Elliott is a Kent County native whose affiliation with the Chestertown hospital began 30 years ago. She acknowledged that her background is in nursing and that “there’s a lot for me to learn,” but she said she was embracing the challenges of her new role.

“This position is important to me,” she said. “I’m looking at it as I’m bringing the bedside to the boardroom from a nursing perspective and bringing the boardroom to the bedside so that the people that are closest to our patients understand what we’re doing.”

She said she would participate in recruitment of doctors to Kent County, which is a new role for her. She said she would be part of the “team” involved in recruitment.

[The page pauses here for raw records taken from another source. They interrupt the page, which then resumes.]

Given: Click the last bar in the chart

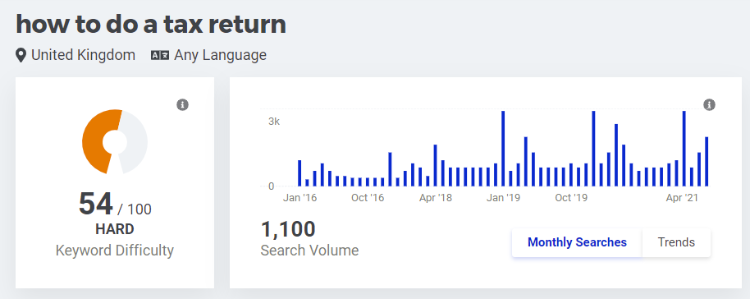Looking at the screenshot, I should tap(706, 162).
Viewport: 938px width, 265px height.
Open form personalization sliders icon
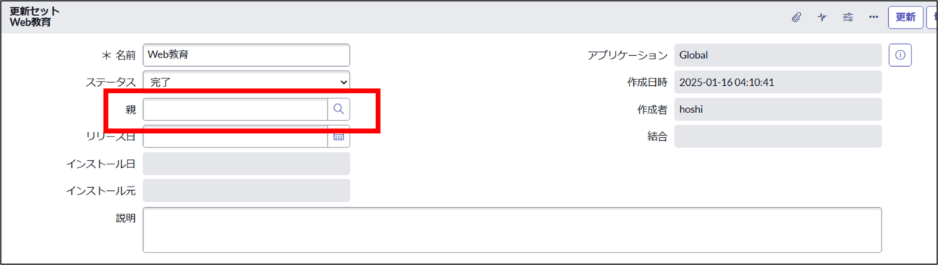click(848, 18)
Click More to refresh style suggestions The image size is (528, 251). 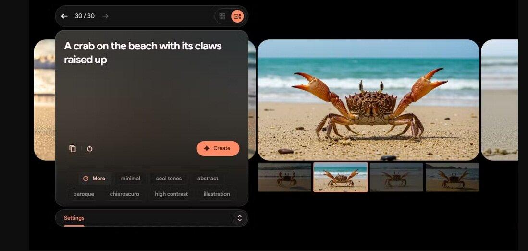[x=94, y=179]
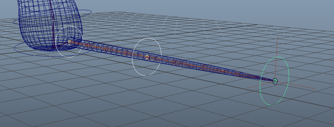Click the joint inside the green circle
Viewport: 334px width, 127px height.
(275, 81)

“The hospital is important to me because it’s my job and it is my community that we serve,” Elliott said.

Elsberg told the county commissioners that with the loss of 24/7 coverage and the reduction of staff and services, more patients who could have otherwise been cared for close to home at the Chestertown hospital are being transferred to Easton. She said Kozel denies that is happening.

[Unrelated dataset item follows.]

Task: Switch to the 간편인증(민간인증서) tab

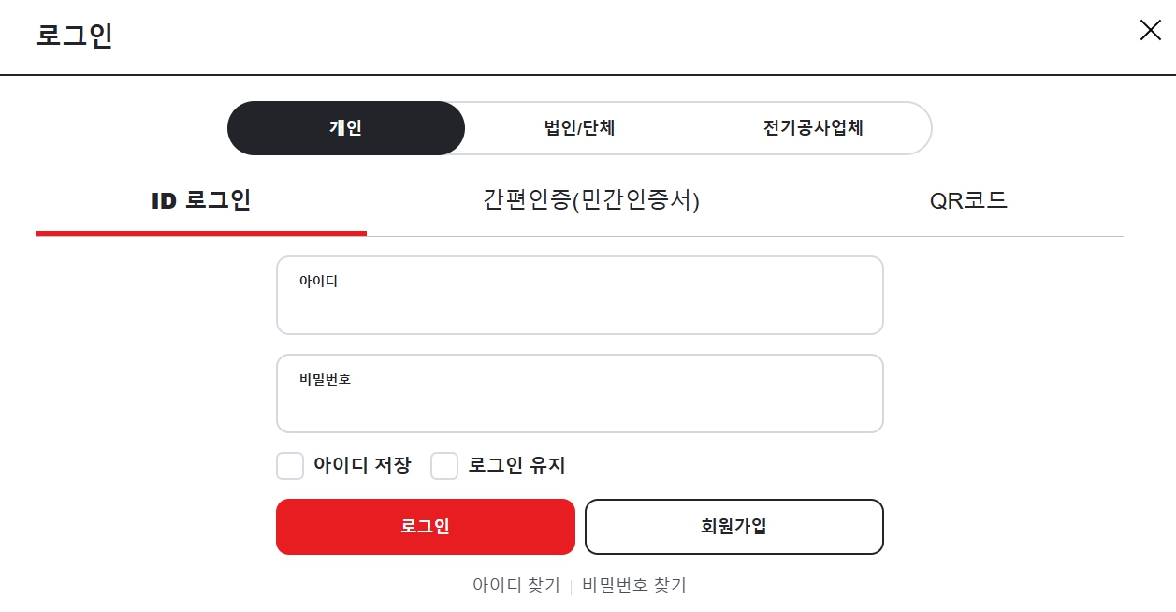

Still, Elsberg questions how it is that with 31 state-authorized beds at the Chestertown hospital, she is being told that only five are filled daily on average.

“Are patients suddenly not sick or are they just being sent to Easton?” she said, noting that she recognizes efforts to keep people out of hospitals. “But the severely low number of patients doesn’t, for us, add up.”

Elliott talked about the census at last week’s Chestertown council meeting. She said the average daily patient count is 14, with seasonal peaks and valleys, and the hospital is staffed accordingly.

Kozel said “based on today’s numbers and trendings,” the projected need will be 15 beds in 2022 and beyond.

Elsberg said the issues surrounding UM Shore Medical Center at Chestertown amount to a threat to Kent County’s economic future.

She said large employers like Dixon Valve and Coupling Co. and Washington College will face a new challenge in recruiting young professionals to the area without a functioning hospital. She said it threatens the real estate market and the future of retirement communities.

O’Connor urged the commissioners and Kent County residents not to sign the general letter of support UM Shore Regional Health has sent out.

“I even got an email asking me to sign it, which I thought was ironic,” O’Connor said.

He said Save the Hospital has drafted its own letter of conditional support. He hopes for a deluge of letters to the state seeking conditional support.

“We strongly recommend that you insist that Shore Regional Health give our county the hospital and physician services that the University of Maryland Medical System promised from the beginning nine years ago. If and when they keep their promises, Save the Hospital will be happy to support their hospital effort,” O’Connor told the commissioners.